- **Task directions**
What is the number of lines in the records below holding the string "cell"? Reply with it and nothing else.

- **Data for this exercise**
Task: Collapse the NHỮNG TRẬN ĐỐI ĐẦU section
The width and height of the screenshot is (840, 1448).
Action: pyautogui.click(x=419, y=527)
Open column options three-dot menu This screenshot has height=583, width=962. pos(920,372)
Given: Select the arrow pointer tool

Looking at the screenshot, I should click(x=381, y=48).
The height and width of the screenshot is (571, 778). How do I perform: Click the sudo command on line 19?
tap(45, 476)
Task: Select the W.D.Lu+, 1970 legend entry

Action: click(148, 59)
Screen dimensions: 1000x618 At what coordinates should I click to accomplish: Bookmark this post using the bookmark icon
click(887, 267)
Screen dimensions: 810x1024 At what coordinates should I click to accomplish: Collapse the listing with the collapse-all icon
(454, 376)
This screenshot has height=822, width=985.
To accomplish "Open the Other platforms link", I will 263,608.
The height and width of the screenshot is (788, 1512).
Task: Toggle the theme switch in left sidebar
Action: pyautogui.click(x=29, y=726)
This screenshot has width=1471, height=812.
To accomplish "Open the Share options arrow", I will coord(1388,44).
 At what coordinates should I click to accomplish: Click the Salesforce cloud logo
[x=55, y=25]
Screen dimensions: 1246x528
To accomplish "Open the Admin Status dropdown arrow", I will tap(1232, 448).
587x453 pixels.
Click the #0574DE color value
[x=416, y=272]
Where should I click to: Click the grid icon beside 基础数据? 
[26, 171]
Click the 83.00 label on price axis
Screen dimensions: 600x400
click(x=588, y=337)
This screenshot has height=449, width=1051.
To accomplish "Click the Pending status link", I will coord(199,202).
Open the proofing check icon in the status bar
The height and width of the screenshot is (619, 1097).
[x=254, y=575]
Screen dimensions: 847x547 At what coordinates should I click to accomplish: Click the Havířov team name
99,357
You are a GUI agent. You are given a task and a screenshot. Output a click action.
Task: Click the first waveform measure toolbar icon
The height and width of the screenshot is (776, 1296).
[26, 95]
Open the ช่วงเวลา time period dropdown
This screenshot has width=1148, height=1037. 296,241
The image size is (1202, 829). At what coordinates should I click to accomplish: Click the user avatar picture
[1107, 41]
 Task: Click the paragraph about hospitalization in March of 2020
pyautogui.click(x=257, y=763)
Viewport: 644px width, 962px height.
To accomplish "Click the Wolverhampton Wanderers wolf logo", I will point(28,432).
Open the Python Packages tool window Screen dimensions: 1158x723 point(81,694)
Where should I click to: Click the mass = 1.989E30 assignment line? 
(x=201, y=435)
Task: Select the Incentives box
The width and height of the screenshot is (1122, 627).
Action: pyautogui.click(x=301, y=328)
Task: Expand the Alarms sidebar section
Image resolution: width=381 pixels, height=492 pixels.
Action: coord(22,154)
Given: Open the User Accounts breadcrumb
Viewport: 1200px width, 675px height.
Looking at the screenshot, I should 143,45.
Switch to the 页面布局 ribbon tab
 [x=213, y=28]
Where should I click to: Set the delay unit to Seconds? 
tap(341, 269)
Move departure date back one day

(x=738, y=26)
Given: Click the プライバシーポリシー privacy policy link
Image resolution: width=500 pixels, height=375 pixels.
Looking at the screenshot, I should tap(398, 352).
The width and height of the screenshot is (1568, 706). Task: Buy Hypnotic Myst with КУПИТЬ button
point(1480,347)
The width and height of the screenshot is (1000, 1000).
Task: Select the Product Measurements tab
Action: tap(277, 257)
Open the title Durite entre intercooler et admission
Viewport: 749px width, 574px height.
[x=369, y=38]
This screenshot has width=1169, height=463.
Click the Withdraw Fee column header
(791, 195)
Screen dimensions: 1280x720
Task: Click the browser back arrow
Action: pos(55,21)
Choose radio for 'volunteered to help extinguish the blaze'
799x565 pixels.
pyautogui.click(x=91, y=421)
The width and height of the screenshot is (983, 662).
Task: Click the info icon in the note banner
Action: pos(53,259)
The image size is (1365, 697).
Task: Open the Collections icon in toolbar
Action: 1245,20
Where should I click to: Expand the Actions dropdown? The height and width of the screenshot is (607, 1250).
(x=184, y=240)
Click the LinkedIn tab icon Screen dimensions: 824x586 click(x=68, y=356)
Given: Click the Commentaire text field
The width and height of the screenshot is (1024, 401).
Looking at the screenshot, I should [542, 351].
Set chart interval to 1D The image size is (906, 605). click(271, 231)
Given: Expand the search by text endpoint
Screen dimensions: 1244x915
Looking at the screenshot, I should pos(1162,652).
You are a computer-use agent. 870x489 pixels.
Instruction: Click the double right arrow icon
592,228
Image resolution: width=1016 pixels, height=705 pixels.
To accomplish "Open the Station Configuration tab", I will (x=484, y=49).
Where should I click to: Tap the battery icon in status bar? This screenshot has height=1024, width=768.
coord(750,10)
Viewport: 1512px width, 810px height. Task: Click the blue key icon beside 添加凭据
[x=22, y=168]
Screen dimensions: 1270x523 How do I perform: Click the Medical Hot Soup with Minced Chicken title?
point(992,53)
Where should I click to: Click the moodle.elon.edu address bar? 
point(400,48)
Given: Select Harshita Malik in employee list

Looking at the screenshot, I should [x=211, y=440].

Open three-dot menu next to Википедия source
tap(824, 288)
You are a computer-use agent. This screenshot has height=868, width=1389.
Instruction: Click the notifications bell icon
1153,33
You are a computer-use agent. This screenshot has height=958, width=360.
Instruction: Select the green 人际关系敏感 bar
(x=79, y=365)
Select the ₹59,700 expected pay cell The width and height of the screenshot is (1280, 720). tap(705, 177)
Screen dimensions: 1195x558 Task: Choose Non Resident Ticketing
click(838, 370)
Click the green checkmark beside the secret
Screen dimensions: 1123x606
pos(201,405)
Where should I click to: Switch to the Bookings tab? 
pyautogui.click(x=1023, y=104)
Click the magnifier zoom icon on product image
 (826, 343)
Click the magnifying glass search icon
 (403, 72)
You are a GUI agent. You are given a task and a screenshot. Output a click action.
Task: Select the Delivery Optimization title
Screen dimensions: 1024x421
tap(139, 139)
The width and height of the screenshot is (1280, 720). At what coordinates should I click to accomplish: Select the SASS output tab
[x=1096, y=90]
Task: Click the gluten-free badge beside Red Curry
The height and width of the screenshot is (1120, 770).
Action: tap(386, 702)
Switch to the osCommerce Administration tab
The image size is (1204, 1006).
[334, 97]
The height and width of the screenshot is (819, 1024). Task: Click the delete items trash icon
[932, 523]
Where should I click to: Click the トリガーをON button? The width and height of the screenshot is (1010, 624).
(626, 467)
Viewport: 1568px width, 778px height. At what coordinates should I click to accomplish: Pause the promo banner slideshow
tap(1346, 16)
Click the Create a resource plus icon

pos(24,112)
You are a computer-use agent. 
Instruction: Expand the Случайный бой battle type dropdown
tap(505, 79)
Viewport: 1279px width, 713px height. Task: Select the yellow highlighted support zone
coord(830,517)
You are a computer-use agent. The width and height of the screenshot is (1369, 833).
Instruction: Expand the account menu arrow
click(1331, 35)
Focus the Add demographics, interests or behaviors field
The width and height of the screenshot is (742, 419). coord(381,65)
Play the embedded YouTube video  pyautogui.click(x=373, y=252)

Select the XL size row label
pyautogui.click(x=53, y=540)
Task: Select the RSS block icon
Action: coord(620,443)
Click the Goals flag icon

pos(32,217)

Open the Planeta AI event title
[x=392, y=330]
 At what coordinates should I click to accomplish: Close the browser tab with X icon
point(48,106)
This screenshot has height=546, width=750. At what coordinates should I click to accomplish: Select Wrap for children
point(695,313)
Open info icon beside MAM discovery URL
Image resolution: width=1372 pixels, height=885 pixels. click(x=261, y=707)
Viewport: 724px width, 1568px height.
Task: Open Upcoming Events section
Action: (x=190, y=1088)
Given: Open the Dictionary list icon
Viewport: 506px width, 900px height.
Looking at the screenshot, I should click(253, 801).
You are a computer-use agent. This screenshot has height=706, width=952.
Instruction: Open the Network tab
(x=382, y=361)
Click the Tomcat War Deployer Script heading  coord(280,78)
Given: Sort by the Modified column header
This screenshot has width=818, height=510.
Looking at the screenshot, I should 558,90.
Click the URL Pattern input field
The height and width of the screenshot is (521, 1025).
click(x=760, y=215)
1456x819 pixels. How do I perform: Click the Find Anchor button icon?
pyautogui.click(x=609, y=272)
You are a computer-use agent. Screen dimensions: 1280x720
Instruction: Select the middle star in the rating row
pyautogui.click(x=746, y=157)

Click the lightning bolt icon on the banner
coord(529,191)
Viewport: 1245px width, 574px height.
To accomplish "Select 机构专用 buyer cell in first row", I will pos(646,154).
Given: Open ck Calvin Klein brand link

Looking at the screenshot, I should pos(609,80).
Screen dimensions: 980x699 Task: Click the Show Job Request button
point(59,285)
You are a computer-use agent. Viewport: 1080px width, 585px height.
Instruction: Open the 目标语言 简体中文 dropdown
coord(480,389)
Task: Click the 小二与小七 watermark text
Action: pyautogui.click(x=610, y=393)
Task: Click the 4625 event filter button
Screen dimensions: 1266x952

- **Solution for this task**
2